▶ _引用文_:
++++

小川氏: 今後の展望には大きく分けて二つあります。一つ目はFP業務を行いたい人に対する業務支援です。FP業務の中には法人として登録をしなければできない業務もありますが、弊社ではそれらをすべて取り揃えております。希望するファイナンシャルプランナーに業務ができる環境を提供します。二つ目はファイナンシャルプランナーの育成です。お客様の問題解決を最優先に考えられるファイナンシャルプランナーを増やすことを目標に、養成支援に力を入れていきたいと考えています。具体的には、全国のファイナンシャルプランナーと提携を進め、商品の販売よりも相談業務に特化した、的確なアドバイスを通じてお客様の課題解決に貢献できる人材の育成を目指しています。
また、社内でも副業や新規事業に挑戦したい従業員に対して柔軟な支援体制を整えています。それが個人としての事業であれ、会社としての新規プロジェクトであれ、意欲ある社員の挑戦を積極的に後押しし、ファイナンシャルプランナーの質の向上につなげていきたいと考えています。
KL:将来的にファイナンシャルプランナーとして独立を目指す方もいらっしゃるかと思いますが、その点に関しても歓迎するというスタンスでしょうか。
小川氏: 現時点では、弊社から独立した社員はいませんが、将来的に独立を目指す方を歓迎し、応援したいと考えています。独立の形についても柔軟に考えており、フランチャイズのように弊社のブランドを活用して活動していただいても構いませんし、ご自身で新たな看板を掲げて独立されることも問題ありません。むしろ、ファイナンシャルプランナーとして我々と同じようにお客様を第一に考えられる、そして独立を目指す志のある社員を増やすことは、弊社としても重要な課題の一つです。社員が弊社で培った経験とスキルをもとに成長し、新たなキャリアを築いていけるような環境を整えていきたいと考えています。
KL: 現状では、お客様の相談に適切に対応できる企業やファイナンシャルプランナーは少ないのでしょうか。
小川氏: 実は、「ファイナンシャルプランナー」という肩書きは、資格を保有していなくても名乗ることが可能です。そのため、それぞれのファイナンシャルプランナーの提案内容や質にはかなりの幅があります。一部では、当初の目的を伝えずにお客様を多く集め、商品販売につなげることを目的としたアプローチが行われているのも事実です。しかし、そうした方法を取らず、お客様の問題解決に真正面から向き合うプランナーももちろんいます。弊社では、あくまで「お客様第一」の理念を徹底し、販売目的ではなく、お客様の本質的な課題への対応やお客様自身も気づいていない将来の課題の発掘ができるプランナーを育成・拡大していきたいと考えています。
KL:非常に素晴らしい理念だと思います。しかし、現実的な面では、商品を販売しなければ収入を得ることが難しいのではないでしょうか?

++++

コレクションから抜粋した記録
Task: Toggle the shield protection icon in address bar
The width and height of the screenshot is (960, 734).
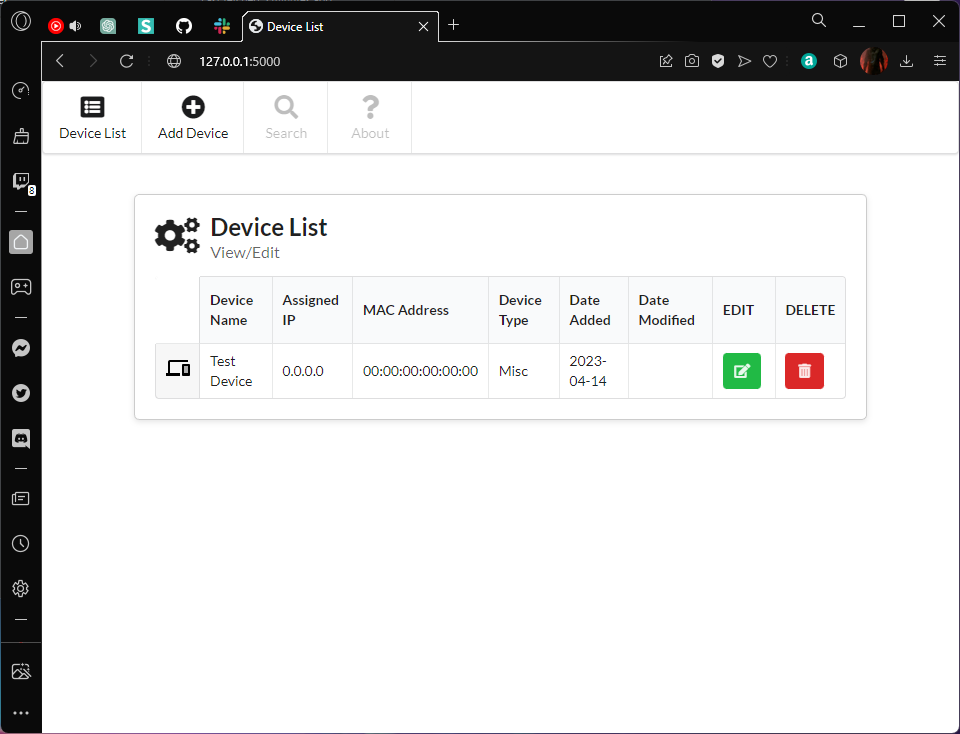Action: (x=718, y=61)
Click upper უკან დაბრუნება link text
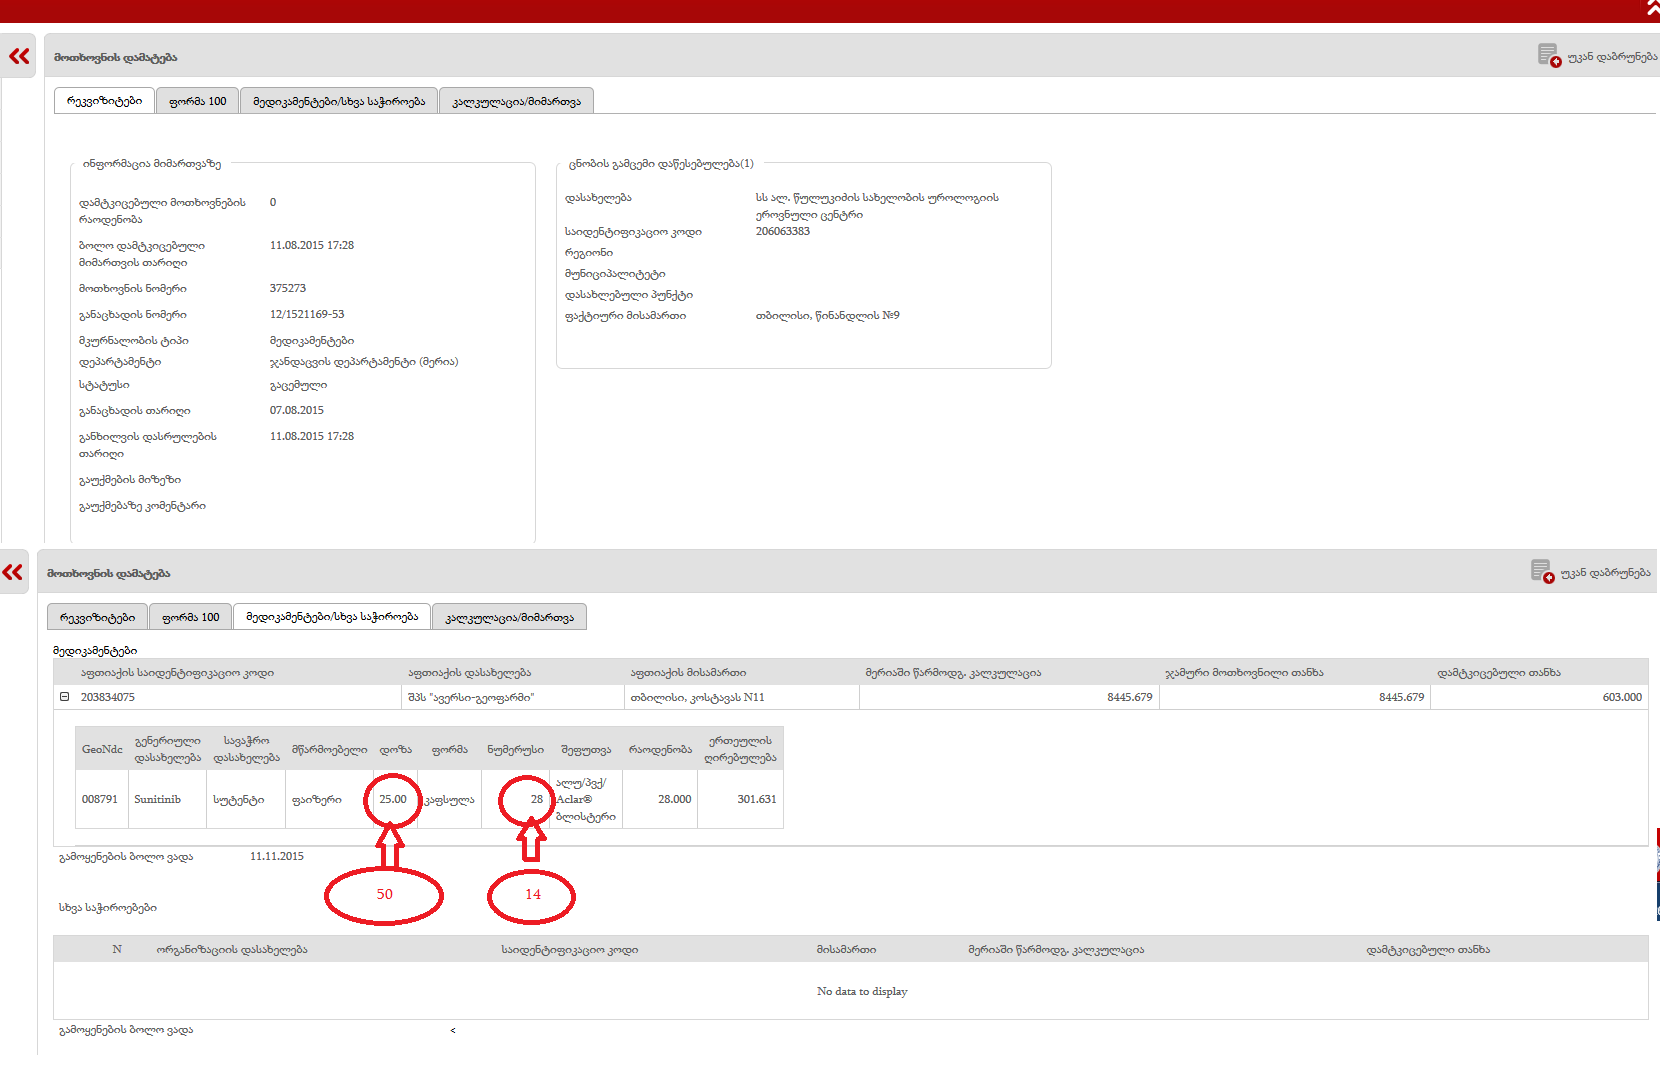Image resolution: width=1660 pixels, height=1080 pixels. (x=1612, y=57)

++++

▶ _タスクの目的_:
引用文によると、ファイナンシャルプランナーごとの提案内容や質にかなりの幅があるのはなぜですか。

▶ _この問題の解答_:
「ファイナンシャルプランナー」という肩書きは、資格を持っていなくても名乗れるからです。